The most recent installation I got to undertake by way of a design from Patrick on Flora Grubb Gardens’ design team was a house up on Russian Hill here in SF. It was an installation in two phases: Phase I involved planting some containers on a deck and at the front entrance, and in Phase II I came back a couple of weeks later to plant some window boxes and a vertical garden on the deck using Woolly Pockets.
Russian Hill is in the NE corner of the City, one nob up from Nob Hill. It’s bordered also by North Beach, Pacific Heights, and the Marina. Russian Hill was so named because when the Gold Rush got underway San Francisco (then Yerba Buena) began to expand from a tiny village on a small cove (which has now been replaced by the Financial District). The early settlers came across a small Russian cemetery on top of the hill, and the name stuck. Russian whalers and fur traders had been active up and down the coast well before the Rush was on, and there are several Russian references and points of historic interest in Northern California.
Back to the deck! This house was kinda fun in that its entrance is on one tiny dead-end alley, and it’s garage is accessed from the next tiny alley over. The narrow profile of the building, and its position at the ends of both alleys, makes me suspect it was built within the width of a formerly connected longer alley. The owners upgraded the Edwardian according to the current aesthetic of one big open plan inside. Now they wanted to make their deck more inviting.
Phase I called for some pots. The only existing plants were a row of forcefully pruned Ficus microcarpa ‘Nitida’ trees. Nice trick: they are still in their plastic nursery pots, dropped into a space that is covered with wire mesh, and covered with stones. We transplanted their existing Meyer lemon into a larger pot, and brought in two more large pots to hold some palm trees. In one we put a Baby Queen Palm (Chamaedorea plumosa), and the other has a Waggy (Trachycarpus wagnerianus). Both got underplanted with Creeping Jenny (Lysimachia nummularia ‘Aurea’). A simple, small clean box finished it off with a dwarf Golden Bamboo (Pleioblastus viridistriatus).
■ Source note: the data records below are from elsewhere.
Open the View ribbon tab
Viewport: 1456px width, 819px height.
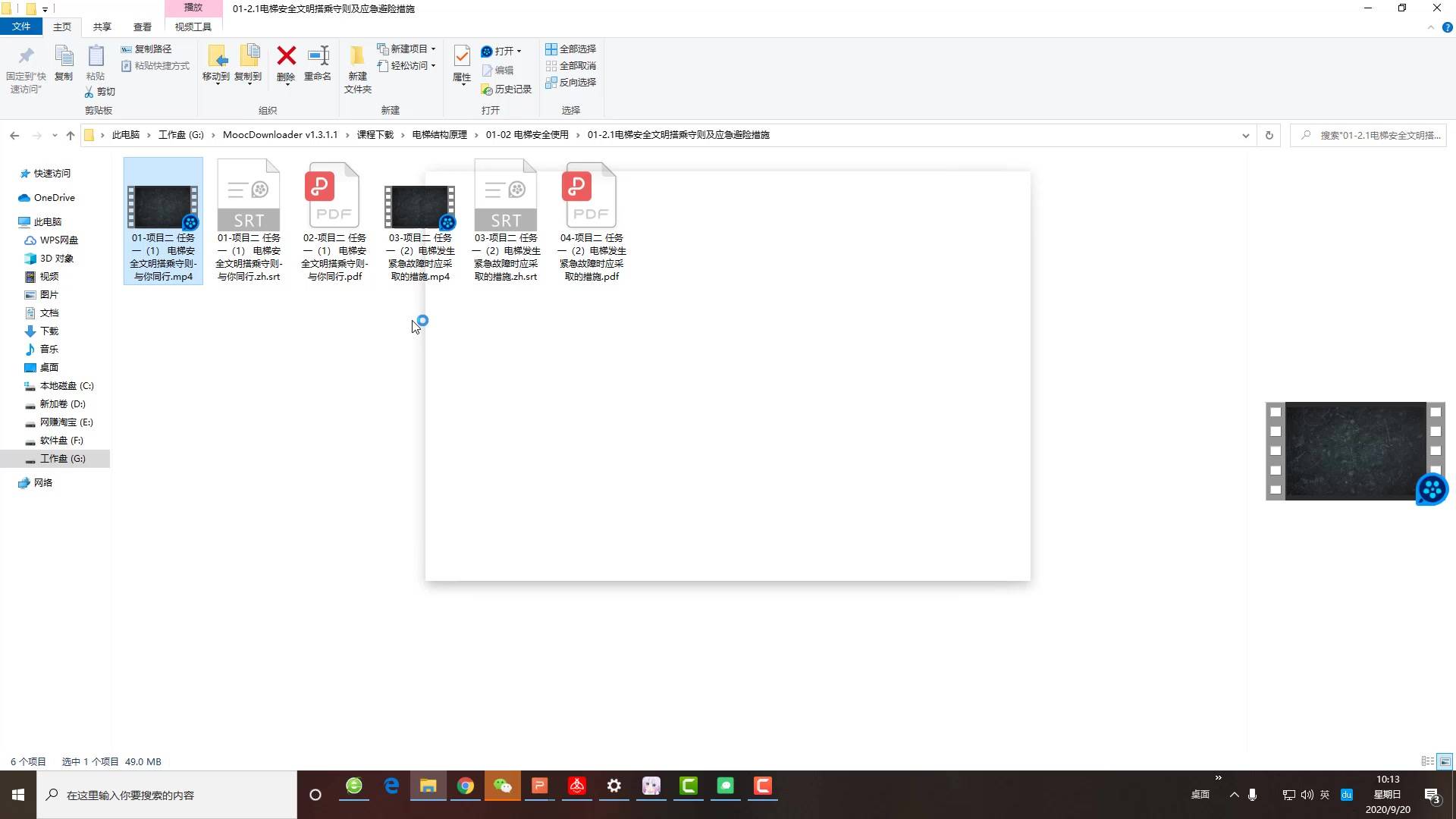142,27
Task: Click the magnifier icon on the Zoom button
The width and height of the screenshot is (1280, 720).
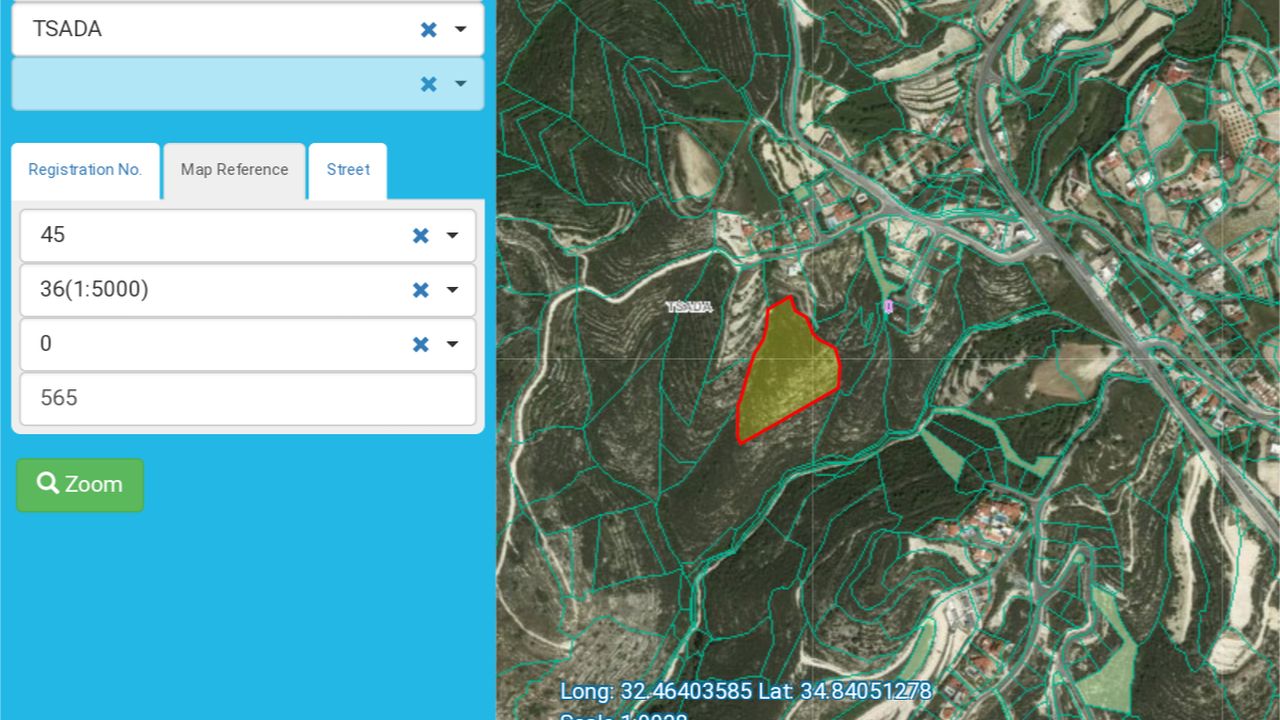Action: tap(47, 484)
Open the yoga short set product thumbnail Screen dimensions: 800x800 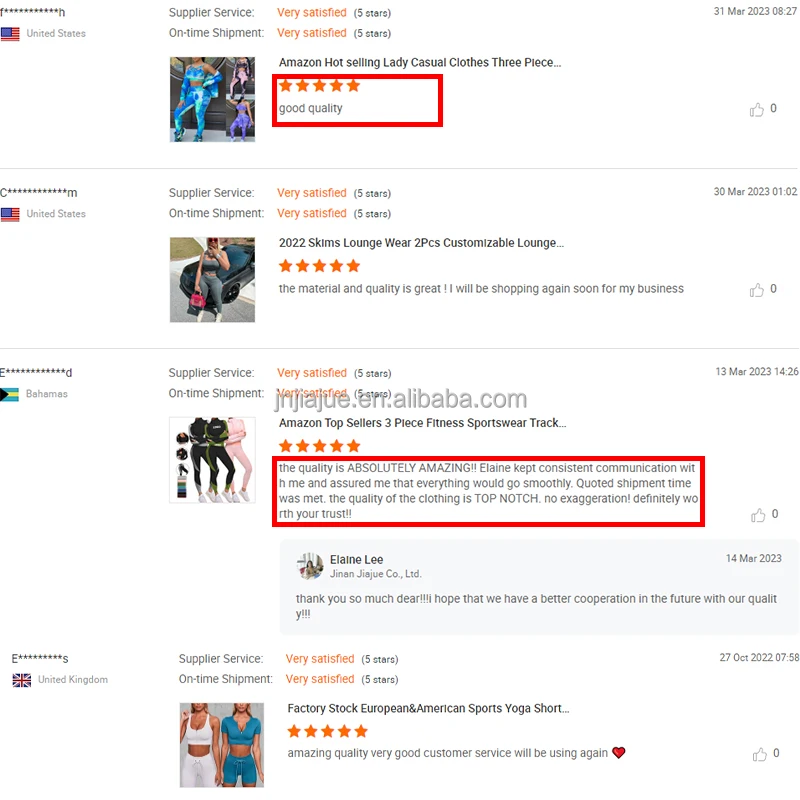tap(222, 745)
We dressed up the front door with a tall pot of easy-care succulents. There’s no faucet on this side of the building, so minimal care requirements dictated using succulents here. Patrick’s design used the colorful Aeonium decorum ‘Sunburst’, Echeveria lilacina for a lovely grey-pink, and a little spreading Stonecrop called Sedum spurium ‘Voodoo’, which is a dark blood red.
Some work needed to be done to prepare for Phase II, so we got a little hiatus in the meantime. The plan called for a vertical panel to be mounted on a fence, which needed some special structuring to make it sound. Also in the design were some window boxes out front on the other alley. The owners hired a contractor to install the hard goods and to build and paint a lovely framed rack for the Woolly Pockets. The work was very nicely done!
Phase II could now begin. I went back to plant the window boxes and Woollies. The window boxes repeated the exact same selection of succulents to maintain continuity of design. I planted one further box with same, to use as a centerpiece for the table on the back deck. The front has been so enlivened! Much more inviting facade in the alley.
The Woolly Pockets really are fun to plant. It’s super easy, conceptually. Reaching without a ladder is less so. Fortunately there was some sturdy furniture for me to stand on! (Note to Self: bring a ladder when doing vertical plantings.) To make it easier to fill with soil, I cut an empty soil bag in half and filled it with five scoops using a one-gallon plant pot. This was just about enough of a start for each of the six pockets.
The pockets get hung directly on the wall (or framework, in this case), using the hardware that comes with them. The pockets are hardcore heavy duty felt, made from 100% post-consumer recycled plastic bottles. They are lined on the back with military-grade waterproof plastic, to protect walls from rotting in direct contact with wet soil pockets. I’ll be going back to slip some irrigation drippers into a special pocket designed just for that purpose, and will tap it into the existing drip line for the Great Wall of Ficus off to the side. Probably drop one in the citrus while I’m at it…
The Woollies are in full shade, Northern exposure. Shady plants were called for. I planted each pocket with two 1-gallons and half a dozen 4-inchers. The gallons were a dwarfing fuchsia (Fuchsia campos-portoi) and a Maidenhair Fern (Adiantum venustum). The smaller plants were burgundy Coral Bells (Heuchera sanguinea ‘Purple Palace’ or something like that, to match the burgundy of the succulent), Deadnettle (Lamium maculatum ‘White Nancy’, to match the white of the furniture), and tying it all together with more splashes of the bright Creeping Jenny that we’d used before in the palms. GORGEY!